HIGを一通り見て一番印象に残ったのが基本要素に含まれる「インクルージョン」です。説明の中では「インクルーシブ」とあります。

※インクルーシブとは?
包み込むような・包摂的なという意味があるようです。

引用元 : ウィキペディア

なぜ、印象に残ったのか。
・単純に「インクルージョン」「インクルーシブ」という単語を知らなかった。
・調べるとこんなデザインアプローチがあるのかと視野が広がった。
・ガイドラインのあらゆる要素の中でも、Appleが重要視としていると感じた。
この3つです。

HIGより↓
インクルージョン

インクルーシブなアプリは、敬意あるコミュニケーションを優先し、誰もがアクセスでき、理解できる形でコンテンツや機能を提示することで、ユーザを第一に扱います。

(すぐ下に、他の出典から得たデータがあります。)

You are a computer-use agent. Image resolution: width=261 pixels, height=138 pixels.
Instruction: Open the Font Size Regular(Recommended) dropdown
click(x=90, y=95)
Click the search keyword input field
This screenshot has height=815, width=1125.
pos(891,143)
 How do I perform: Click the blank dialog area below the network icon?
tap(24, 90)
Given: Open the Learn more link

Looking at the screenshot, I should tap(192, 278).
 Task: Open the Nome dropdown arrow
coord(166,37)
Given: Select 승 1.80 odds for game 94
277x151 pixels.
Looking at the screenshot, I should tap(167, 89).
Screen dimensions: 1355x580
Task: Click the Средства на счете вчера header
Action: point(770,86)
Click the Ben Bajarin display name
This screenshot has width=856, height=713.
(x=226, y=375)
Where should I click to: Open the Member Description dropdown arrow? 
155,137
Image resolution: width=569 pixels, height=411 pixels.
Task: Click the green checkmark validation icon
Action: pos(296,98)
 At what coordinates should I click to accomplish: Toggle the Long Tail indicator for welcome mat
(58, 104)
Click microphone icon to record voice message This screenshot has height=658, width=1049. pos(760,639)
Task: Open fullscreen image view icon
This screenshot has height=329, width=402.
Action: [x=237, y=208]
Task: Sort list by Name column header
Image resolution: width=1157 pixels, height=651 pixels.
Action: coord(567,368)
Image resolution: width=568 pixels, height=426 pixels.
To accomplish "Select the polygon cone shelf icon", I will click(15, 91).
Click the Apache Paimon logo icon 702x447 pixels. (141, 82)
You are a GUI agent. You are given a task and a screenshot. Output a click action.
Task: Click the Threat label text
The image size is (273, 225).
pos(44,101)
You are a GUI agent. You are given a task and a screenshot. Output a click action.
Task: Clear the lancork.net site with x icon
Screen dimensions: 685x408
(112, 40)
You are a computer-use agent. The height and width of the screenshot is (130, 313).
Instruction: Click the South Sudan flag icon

インクルーシブなアプリをデザインするために、以下のゴールを考慮に入れ、アプリで使用する言葉や画像、提供する体験を見直してください。

あらゆるデザインと同じように、インクルーシブなアプリをデザインすることは反復的なプロセスであり、時間をかけて実現するものです。このプロセス全体を通じて、ほかの人々の考え方や感じ方についての自分の思い込みを検証し、進化する知識や見解を受け入れていくようにしましょう。

デザインによるインクルーシブ
優れたデザインのアプリの中核となるのは、シンプルで直感的な体験です。直感的な体験をデザインするには、共感してもらえるコンテンツを提示できるように、ユーザの目的や視点を調査するところから始めます。
この調査において重要なツールとなるのが共感です。共感は、作成されたコンテンツや体験に対して、異なる視点を持つユーザがどう反応するかを理解する上で役立ちます。例えば、アプリ内の言葉や画像をある視点で見た場合、理解できなかったり、意図と違う意味になってしまったりすることが分かるかもしれません。
それぞれのユーザの視点は、個性的で変化に富むさまざまな資質が交わってできるもので、同じものは2つとありません。しかし、どんな視点も、誰もが共有する次のような特性と体験から生まれています。
・年齢
・性別と性自認
・人種と民族性
・性的指向
・身体特性
・認知特性
・永続的、一時的、状況的な障がい
・言語と文化
・宗教
・教育
・政治的または哲学的見解
・社会的および経済的背景

さまざまな視点でアプリを検証する際には、単に不快感を与える可能性があるコンテンツを探すだけの作業だとは考えないようにしてください。不快な素材や体験はどんなアプリにも含まれるべきではありませんが、不快でないアプリがインクルーシブなアプリであるとは限りません。インクルージョンを重視することは、不快感を与える可能性があるコンテンツを避けるだけでなく、あらゆる人が楽しめる温かい体験を作成することにつながります。

引用元 HIG>基本要素>インクルージョン


インクルーシブなデザインとは何か

HIGを元に定義するならばを考えたのですが、上手くまとまらないまま時間が経過したので、検索してみると、インクルーシブデザインとは何か、さまざまな定義がされているようでした。このテーマについて参考になった記事を紹介します。

これらを参考にまとめると、以下のようになりました。

インクルーシブデザインとは
・年齢、性別、人種、文化など異なる背景や特性を持つすべての人に考慮する
・従来は除外されていたユーザーが主要な対象となり、対象者の意見や感情を尊重し共感することが不可欠
・対象者を含めた、あらゆる人が自分のためだと思える体験を構築する

「従来は除外されていたユーザー」とは、通常のデザインプロセスやビジネスの視点から見て、定められたユーザーではない、ユーザーのことです。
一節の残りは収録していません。